Si l’on continue de caractériser tout mouvement populaire comme des mouvements d’extrême droite ou comme la source de son « renforcement » pour mieux s’en distancier, alors il ne faudra pas s’étonner qu’effectivement les classes populaires et le prolétariat lui-même finissent par se tourner vers l’extrême droite : c’est une sorte de prophétie autoréalisatrice. De plus, le racisme, le sexisme, l’homophobie etc. ne sont pas les qualités exclusives de petits blancs "privilégiés" ou "prolétarisés" (on ne sait pas trop, cela varie selon l’approche politique classiste ou post-moderne des camarades), à moins de présupposer que nous soyons nous, militants politisés, des créatures moralement parfaites immunisées contre ces défauts. Comme si le fait de posséder intellectuellement la conscience de ces phénomènes (oppression de classe, racisme, sexisme, homophobie) ferait de nous une élite éclairée moralement et politiquement pure. Par contre, combattre ces phénomènes par notre présence lorsqu’il se manifeste crûment dans différents contextes, et comme cela a pu se passer, serait plus intelligent que de médire sur les gilets jaunes et d’étaler nos propres préjugés sur les participant-es aux blocages.
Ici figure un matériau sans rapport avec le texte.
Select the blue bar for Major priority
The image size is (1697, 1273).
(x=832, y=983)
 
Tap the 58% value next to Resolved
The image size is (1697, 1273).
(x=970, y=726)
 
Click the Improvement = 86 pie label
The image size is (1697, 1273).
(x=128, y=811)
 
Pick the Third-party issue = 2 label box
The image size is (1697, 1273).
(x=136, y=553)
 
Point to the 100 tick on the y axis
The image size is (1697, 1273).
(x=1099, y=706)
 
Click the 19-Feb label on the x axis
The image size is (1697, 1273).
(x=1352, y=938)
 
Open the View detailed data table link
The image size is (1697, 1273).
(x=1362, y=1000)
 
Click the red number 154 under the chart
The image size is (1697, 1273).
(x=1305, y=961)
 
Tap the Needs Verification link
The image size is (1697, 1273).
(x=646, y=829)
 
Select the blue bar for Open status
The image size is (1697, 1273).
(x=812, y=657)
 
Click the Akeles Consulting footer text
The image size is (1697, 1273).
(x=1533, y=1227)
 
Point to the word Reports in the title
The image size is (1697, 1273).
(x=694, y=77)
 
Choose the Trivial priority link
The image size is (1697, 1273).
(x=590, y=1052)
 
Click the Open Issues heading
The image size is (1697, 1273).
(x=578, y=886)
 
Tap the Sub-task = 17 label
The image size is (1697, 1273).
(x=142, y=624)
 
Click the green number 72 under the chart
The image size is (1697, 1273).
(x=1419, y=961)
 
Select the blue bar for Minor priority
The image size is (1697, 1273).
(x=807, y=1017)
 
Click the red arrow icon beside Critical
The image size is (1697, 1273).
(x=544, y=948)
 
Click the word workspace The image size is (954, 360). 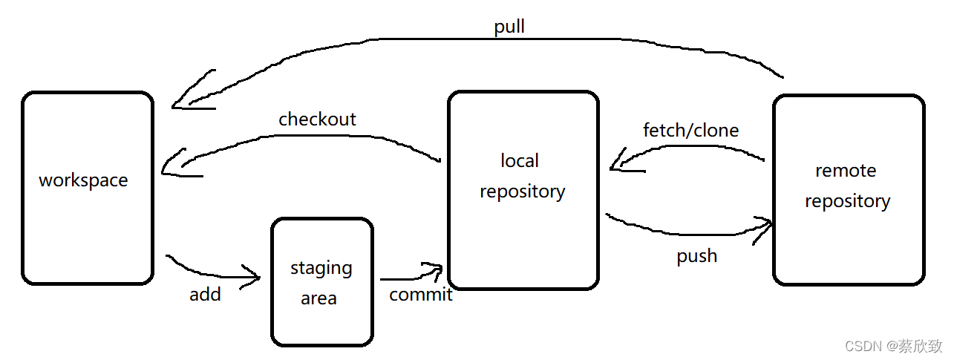[83, 180]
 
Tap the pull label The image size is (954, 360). [509, 27]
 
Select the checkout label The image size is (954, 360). [317, 120]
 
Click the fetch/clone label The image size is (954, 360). [690, 131]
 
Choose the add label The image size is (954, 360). [206, 295]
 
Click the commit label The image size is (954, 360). [421, 295]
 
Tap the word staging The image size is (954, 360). [321, 269]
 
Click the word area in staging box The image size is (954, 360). [318, 298]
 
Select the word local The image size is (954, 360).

Si l'on continue de caractériser tout mouvement populaire comme des mouvements d'extrême droite ou comme la source de son « renforcement » pour mieux s'en distancier, alors il ne faudra pas s'étonner qu'effectivement les classes populaires et le prolétariat lui-même finissent par se tourner vers l'extrême droite : c'est une sorte de prophétie autoréalisatrice.
Certains propos en disent au final long sur ce qui structure parfois notre propre camp politique : un dogmatisme étriqué, un antifascisme qui en vient à considérer n’importe quel mouvement populaire (confondu avec un mouvement transclassiste) comme proto-fasciste, une interprétation expéditive de "l’apolitisme" et du "citoyennisme" revendiqué par le mouvement comme une "option politique" de l’extrême droite, une tentative de masquer la conflictualité de classe, alors qu’il peut s’agir simplement de l’expression d’un véritable dégoût du syndicalisme et de la politique classique (sur lequel l’extrême droite essaye effectivement de faire son beurre). Et parler de « poujadisme » pour caractériser un mouvement qui n’est pas initié ni dirigé par des organisations de patrons et de commerçants est tout simplement ridicule.
Il est enfin comique de constater qu’une partie de notre camp politique se fasse les défenseurs des taxes à la consommation les plus injustes en les confondant parfois avec la baisse des charges sociales et du coût du travail que revendique le patronat. Ou encore, de défendre les taxes et l’impôt comme source de financement de la « transition énergétique » et des services publics, de redistribution des richesses etc. bref, de défendre une certaine forme d’étatisme comme moyen de redistribution de la valeur pour financer des biens et services censés servir « l’intérêt général » (ce qui n’est de toute manière même pas le cas).
Et maintenant ?
Il n’y a pas à opposer le refus de la hausse des taxes à la consommation qui affecte directement le niveau de vie du prolétariat à la hausse des salaires : les deux participent d’un même intérêt de classe partisan.
Les seules questions qui vaillent pour nous est de savoir comment construire un lien avec ce mouvement dont la nature n’est pas donnée ni déterminée par avance, ou comment agir en parallèle sur d’autres bases et énoncés (qui lierait la question sociale et écologique par exemple) et, si ce mouvement s’inscrit dans la durée, comment construire des interventions politiques significatives, sur quel mot d’ordre, qu’il y ait les syndicats ou non. C’est toujours mieux que de partir défaitiste et de voir l’extrême droite partout à la manœuvre dans une crise aiguë de paranoïa et de décrire ces 300 000 personnes comme des fachos ou des proto-fachos qui ne partagent pas nos codes, nos énoncés, nos pratiques comme la quasi-totalité des gens qui n’appartiennent pas à nos groupuscules politiques.